■ **WORK TO COMPLETE**
Everything from the line containing "You are a computer-use" through the last line of the listing below should be returned exactly, except for pictures.

■ **INPUT DATA**
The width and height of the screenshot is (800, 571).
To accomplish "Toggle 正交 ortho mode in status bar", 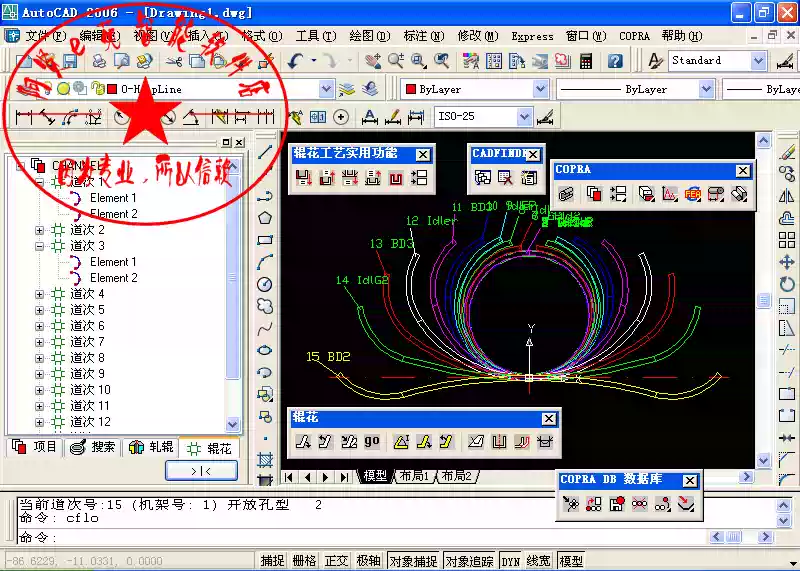I will click(336, 561).
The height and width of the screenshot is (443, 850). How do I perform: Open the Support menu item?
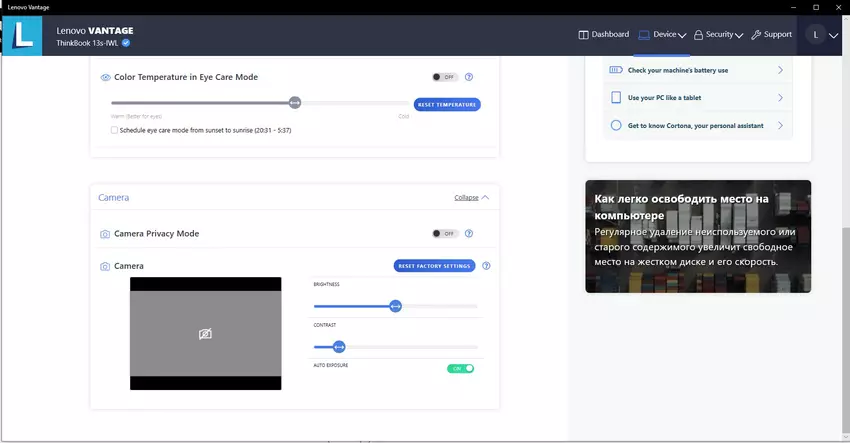(x=771, y=35)
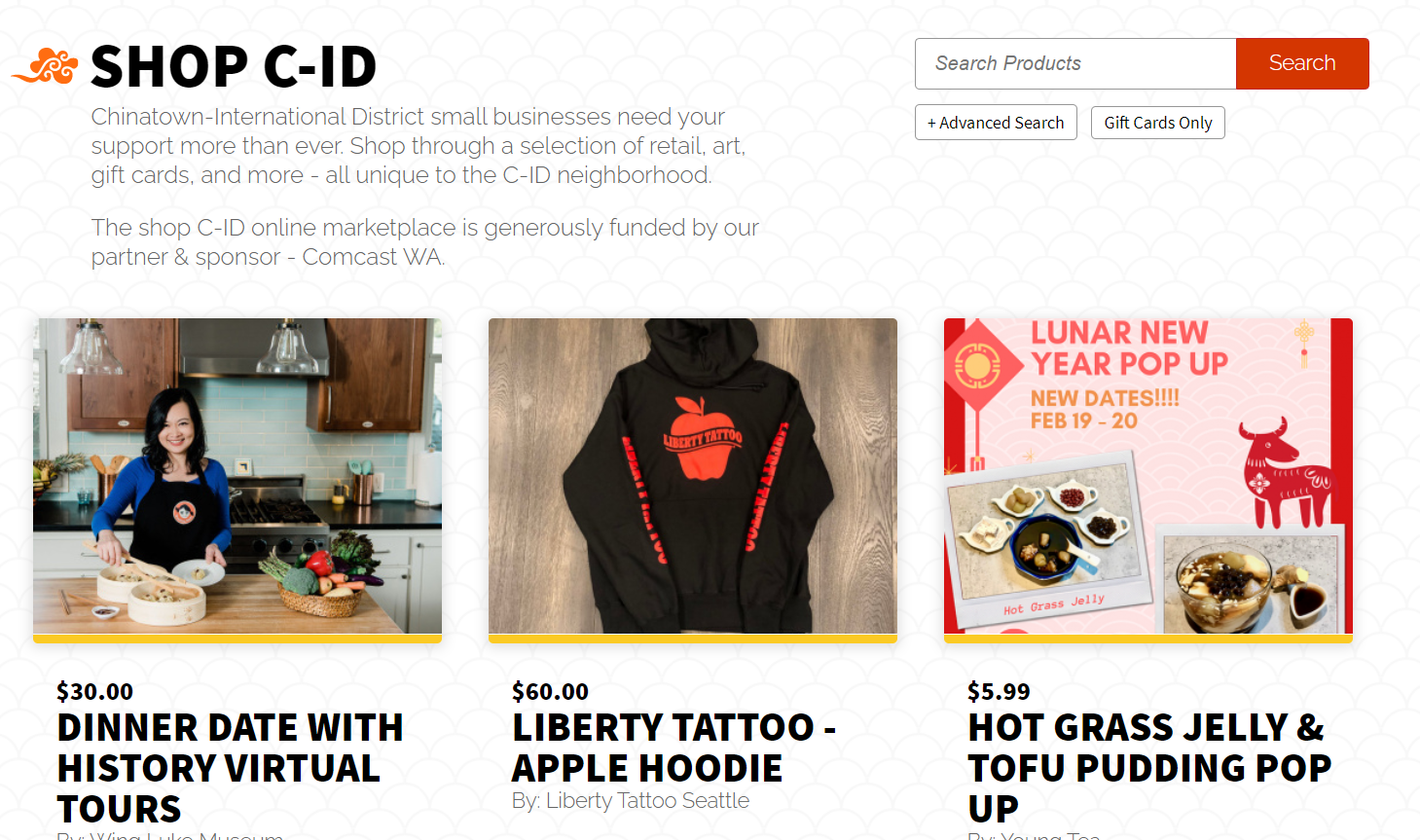1420x840 pixels.
Task: Click the $30.00 price label
Action: tap(95, 692)
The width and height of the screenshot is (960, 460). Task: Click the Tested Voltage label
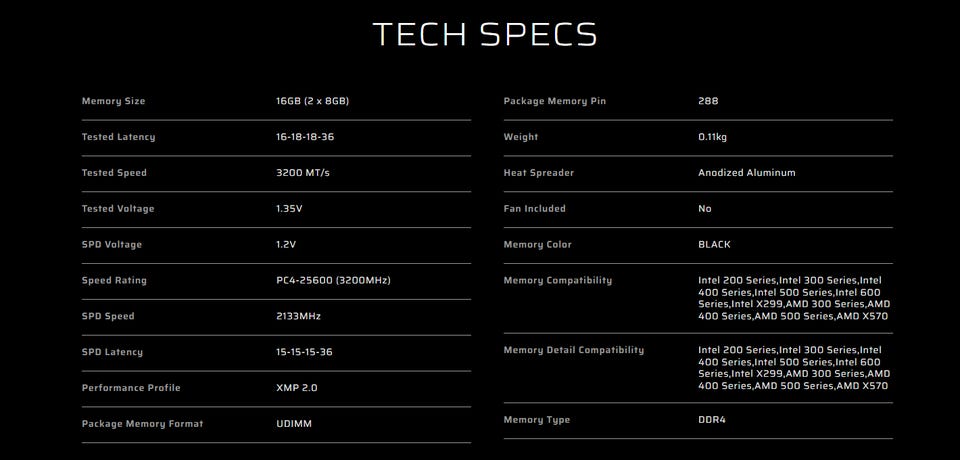pos(118,209)
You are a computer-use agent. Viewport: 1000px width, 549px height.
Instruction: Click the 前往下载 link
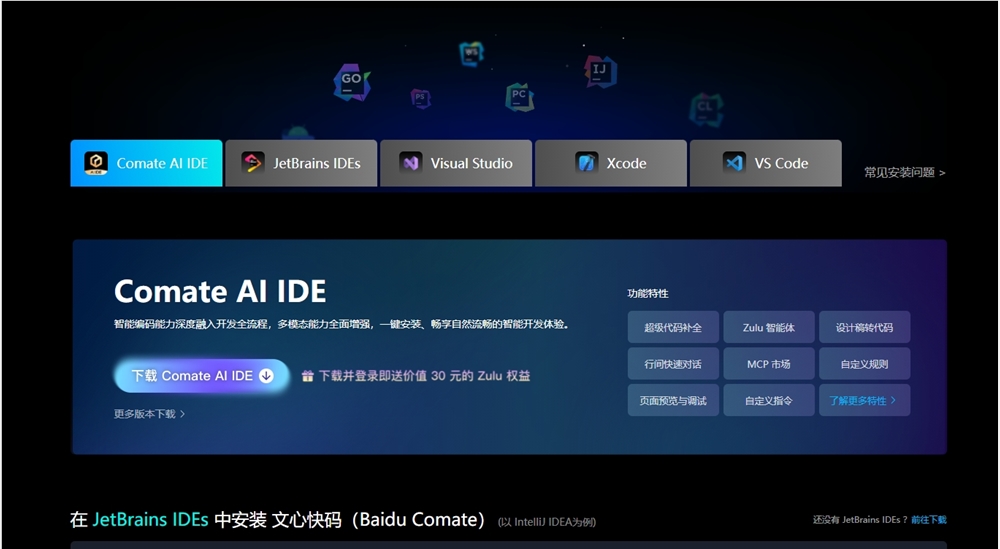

■ **RESPONSE BELOW**
You are a computer-use agent. Viewport: 1000px width, 549px height.
Instruction: Click the 前往下载 link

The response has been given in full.